Efficient Discretization-Independent Bayesian Inversion of High-Dimensional Multi-Gaussian Priors Using a Hybrid MCMC

In geostatistics, Gaussian random fields are often used to model heterogeneities of soil or subsurface parameters. To give spatial approximations of these random fields, they are discretized. Then, different techniques of geostatistical inversion are used to condition them on measurement data. Among these techniques, Markov chain Monte Carlo (MCMC) techniques stand out, because they yield asymptotically unbiased conditional realizations. However, standard Markov Chain Monte Carlo (MCMC) methods suffer the curse of dimensionality when refining the discretization. This means that their efficiency decreases rapidly with an increasing number of discretization cells.
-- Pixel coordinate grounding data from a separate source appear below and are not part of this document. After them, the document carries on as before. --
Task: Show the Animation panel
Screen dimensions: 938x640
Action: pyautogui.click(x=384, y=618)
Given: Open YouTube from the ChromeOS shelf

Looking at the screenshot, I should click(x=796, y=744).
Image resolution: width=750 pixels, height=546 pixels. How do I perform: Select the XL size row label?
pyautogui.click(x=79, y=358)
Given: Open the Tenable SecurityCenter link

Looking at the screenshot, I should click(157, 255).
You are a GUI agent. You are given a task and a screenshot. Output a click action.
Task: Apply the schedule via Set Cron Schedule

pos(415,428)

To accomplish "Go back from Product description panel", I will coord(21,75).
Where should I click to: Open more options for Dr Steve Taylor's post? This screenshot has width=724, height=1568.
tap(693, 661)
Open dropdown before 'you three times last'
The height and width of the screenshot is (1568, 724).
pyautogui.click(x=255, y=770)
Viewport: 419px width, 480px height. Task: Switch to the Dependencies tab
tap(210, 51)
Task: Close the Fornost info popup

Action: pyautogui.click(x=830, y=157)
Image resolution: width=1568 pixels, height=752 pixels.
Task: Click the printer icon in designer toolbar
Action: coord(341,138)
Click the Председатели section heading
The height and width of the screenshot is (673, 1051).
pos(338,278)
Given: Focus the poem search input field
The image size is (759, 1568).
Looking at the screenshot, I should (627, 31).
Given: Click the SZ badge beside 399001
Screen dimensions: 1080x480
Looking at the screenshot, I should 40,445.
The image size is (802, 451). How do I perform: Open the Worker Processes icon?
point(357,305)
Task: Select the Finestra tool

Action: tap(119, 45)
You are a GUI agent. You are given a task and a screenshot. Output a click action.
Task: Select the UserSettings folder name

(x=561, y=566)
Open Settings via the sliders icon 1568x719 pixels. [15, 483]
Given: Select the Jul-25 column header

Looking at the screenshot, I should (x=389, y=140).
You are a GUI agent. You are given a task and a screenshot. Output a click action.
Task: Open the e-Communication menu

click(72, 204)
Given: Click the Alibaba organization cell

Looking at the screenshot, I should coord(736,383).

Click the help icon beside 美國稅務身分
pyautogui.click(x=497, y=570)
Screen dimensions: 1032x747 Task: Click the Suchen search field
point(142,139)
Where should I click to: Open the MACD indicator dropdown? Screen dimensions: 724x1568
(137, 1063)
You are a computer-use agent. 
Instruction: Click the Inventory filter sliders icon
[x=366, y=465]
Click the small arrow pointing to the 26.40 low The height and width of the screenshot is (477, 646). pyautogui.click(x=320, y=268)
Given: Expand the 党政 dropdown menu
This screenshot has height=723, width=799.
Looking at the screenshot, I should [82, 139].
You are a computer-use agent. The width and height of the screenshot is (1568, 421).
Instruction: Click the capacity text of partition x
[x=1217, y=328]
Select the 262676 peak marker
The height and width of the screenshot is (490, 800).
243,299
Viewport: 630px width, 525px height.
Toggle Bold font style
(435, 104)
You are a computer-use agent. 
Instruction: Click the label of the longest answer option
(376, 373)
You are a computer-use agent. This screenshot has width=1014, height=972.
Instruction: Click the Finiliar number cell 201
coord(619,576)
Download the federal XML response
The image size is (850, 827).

Several MCMC approaches have been developed such that the MCMC efficiency does not depend on the discretization of the random field. The preconditioned Crank Nicolson Markov Chain Monte Carlo (pCN-MCMC) and the sequential Gibbs (or block-Gibbs) sampling are two examples. This paper presents a combination of both approaches with the goal to further reduce the computational costs. Our algorithm, the sequential pCN-MCMC, will depend on two tuning-parameters: the correlation parameter beta of the pCN approach and the block size kappa of the sequential Gibbs approach. The original pCN-MCMC and the Gibbs sampling algorithm are special cases of our method. We present an algorithm that automatically finds the best tuning-parameter combination (kappa and beta) during the burn-in-phase of the algorithm, thus choosing the best possible hybrid between the two methods. In our test cases, we achieve a speedup factors of 1-5.5 over pCN and of 1-6.5 over Gibbs. Furthermore, we provide the MATLAB implementation of our method as open-source code.

Automated summary

This paper proposes a sequential pCN-MCMC algorithm that combines pCN-MCMC and sequential Gibbs sampling to reduce computational costs with a speedup factor of 1-5.5 over pCN and 1-6.5 over Gibbs. By automatically adjusting parameter combinations, the algorithm achieves faster computation.